To read the rest of this article from Austin Business Journal, see: Cultivating tomorrow’s leaders should be a priority for execs http://austin.bizjournals.com/austin/stories/2006/08/07/smallb4.html
Sometimes the next steps are easy – mastering and demonstrating specific skills. The methods for learning may also be easy – training and practice.
More often, though, it’s not that easy. The biggest challenge is mastering more difficult people skills – for example, making necessary adjustments of personal attitudes, learning how to lead different types of individuals. You will have to weed out individuals who have poor attitudes – negative, defensive, arrogant, righteous, narcissistic, abusive bullies.
Many small business leaders concentrate on what they’ve been told they need to do in the workplace: develop vision and goals, bring in new clients, oversee daily details and monitor monthly earnings. Their meetings focus on tasks and tactics, on the urgent and daily business.
Since they don’t take time to cultivate their leadership team, they end up complaining that their candidates aren’t stepping up. But cultivating the personal capabilities and people skills of the individuals they depend on is their most important task.
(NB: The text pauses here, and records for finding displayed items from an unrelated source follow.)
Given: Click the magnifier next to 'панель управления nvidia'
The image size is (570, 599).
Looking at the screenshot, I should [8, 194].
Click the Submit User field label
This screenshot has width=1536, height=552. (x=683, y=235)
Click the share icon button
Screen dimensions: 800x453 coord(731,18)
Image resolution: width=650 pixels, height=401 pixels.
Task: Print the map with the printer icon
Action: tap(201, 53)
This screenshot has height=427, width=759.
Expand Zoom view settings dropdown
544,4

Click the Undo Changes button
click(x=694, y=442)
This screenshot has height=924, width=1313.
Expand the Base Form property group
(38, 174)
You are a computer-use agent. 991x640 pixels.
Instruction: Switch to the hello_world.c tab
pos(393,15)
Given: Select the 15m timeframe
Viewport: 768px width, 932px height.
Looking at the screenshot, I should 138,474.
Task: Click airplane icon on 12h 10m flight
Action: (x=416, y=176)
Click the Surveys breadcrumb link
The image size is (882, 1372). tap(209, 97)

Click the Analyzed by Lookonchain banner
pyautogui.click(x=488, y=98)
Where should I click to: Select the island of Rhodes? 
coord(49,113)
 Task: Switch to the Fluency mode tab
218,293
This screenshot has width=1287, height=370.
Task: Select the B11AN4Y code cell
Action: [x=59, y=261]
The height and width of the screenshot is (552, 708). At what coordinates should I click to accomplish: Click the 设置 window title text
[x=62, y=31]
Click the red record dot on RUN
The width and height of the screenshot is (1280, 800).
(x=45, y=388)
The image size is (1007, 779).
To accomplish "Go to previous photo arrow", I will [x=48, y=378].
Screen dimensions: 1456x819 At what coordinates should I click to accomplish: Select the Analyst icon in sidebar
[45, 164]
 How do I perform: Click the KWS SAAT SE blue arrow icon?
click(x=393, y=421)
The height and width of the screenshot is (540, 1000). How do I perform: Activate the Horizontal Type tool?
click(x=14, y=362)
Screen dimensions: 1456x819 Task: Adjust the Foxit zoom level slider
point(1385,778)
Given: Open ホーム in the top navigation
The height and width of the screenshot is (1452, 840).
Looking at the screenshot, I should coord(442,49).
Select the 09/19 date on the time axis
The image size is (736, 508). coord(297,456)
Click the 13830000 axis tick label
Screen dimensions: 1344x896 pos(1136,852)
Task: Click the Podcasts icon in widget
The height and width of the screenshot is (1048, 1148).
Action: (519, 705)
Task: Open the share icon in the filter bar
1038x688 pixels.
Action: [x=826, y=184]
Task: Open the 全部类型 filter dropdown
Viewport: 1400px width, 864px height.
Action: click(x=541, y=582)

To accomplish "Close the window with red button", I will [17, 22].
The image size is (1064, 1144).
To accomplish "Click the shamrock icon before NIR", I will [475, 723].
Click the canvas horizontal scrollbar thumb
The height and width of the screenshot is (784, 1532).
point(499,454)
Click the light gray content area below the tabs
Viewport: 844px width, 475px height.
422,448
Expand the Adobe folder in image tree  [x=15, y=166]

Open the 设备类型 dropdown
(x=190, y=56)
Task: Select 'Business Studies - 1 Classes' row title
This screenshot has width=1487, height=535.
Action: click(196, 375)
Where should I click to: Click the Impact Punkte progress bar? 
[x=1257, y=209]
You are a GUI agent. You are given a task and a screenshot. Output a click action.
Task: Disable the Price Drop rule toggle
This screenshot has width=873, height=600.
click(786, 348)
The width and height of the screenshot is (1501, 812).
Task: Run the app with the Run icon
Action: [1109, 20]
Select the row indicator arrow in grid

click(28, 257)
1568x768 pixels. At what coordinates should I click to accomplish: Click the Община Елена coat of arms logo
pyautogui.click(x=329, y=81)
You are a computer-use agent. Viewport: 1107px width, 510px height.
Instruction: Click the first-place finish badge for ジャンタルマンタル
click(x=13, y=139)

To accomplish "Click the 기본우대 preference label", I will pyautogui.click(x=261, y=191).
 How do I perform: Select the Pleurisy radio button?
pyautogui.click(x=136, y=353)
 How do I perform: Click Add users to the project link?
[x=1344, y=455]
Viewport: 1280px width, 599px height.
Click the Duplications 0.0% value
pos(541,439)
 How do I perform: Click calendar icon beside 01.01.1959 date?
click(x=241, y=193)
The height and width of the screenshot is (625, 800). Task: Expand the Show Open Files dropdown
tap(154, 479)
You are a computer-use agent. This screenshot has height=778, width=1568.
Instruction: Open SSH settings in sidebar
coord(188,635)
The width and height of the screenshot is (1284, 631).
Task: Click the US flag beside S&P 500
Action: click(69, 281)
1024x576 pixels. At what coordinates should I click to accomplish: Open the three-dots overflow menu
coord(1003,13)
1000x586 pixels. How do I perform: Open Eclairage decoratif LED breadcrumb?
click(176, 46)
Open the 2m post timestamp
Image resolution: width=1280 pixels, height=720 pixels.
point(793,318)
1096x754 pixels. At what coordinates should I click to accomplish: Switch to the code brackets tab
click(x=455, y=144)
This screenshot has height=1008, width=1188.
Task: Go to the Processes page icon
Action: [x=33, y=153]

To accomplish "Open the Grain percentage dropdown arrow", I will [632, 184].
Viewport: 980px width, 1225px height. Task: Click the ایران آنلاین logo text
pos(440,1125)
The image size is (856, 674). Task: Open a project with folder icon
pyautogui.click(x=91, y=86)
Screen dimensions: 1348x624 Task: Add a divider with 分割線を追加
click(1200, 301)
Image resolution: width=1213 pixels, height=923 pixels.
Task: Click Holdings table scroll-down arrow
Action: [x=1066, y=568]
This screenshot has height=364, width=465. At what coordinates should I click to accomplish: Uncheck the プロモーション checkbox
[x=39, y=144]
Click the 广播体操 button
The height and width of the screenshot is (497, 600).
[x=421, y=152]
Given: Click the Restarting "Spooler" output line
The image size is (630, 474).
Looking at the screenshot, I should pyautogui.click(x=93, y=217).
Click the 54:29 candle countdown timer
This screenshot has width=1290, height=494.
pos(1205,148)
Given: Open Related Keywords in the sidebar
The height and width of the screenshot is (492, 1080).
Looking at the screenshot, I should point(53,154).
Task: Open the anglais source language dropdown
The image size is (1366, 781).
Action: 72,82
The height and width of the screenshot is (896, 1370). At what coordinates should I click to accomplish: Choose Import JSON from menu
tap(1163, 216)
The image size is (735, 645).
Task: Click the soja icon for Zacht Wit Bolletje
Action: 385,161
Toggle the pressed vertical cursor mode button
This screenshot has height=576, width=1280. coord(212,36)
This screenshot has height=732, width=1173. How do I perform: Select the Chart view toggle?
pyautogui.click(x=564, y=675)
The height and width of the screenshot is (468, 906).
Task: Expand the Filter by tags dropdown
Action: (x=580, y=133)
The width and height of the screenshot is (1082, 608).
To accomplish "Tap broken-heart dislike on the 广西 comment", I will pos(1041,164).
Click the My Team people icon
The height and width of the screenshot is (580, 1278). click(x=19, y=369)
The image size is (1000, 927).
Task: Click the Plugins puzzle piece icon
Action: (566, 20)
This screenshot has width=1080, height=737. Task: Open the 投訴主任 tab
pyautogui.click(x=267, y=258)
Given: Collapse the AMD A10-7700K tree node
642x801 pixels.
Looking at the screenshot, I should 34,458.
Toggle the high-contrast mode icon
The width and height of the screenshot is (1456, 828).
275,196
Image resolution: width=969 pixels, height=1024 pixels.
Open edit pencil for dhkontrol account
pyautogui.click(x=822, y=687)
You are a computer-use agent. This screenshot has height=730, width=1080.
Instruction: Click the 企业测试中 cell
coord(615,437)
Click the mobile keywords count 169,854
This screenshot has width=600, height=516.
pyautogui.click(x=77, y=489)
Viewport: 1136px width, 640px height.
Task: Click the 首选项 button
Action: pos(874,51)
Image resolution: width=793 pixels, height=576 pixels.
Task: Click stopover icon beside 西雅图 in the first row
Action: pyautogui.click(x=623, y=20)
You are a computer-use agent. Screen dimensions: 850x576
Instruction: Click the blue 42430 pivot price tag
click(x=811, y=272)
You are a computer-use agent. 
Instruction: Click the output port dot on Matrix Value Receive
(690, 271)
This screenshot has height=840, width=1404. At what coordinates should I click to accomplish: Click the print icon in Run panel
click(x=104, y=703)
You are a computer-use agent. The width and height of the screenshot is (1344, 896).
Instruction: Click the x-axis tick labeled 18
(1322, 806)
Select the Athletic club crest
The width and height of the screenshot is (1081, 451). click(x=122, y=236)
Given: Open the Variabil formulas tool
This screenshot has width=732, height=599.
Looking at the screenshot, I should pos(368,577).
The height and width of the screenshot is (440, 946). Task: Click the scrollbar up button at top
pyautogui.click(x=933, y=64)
Managers of leadership candidates can play crucial roles without overburdening their schedules.
The key is offering yourself and your time – continuously, honestly and frankly. Give up your excuses for not doing this personal, on-going mentoring, such as “too busy, don’t like emotion and personal interactions, I’m a big picture person, the worthy people will learn by themselves.”
If you keep putting off cultivating, you’ll continue being overwhelmed. And you’ll wonder why your best people don’t develop – or why they quit.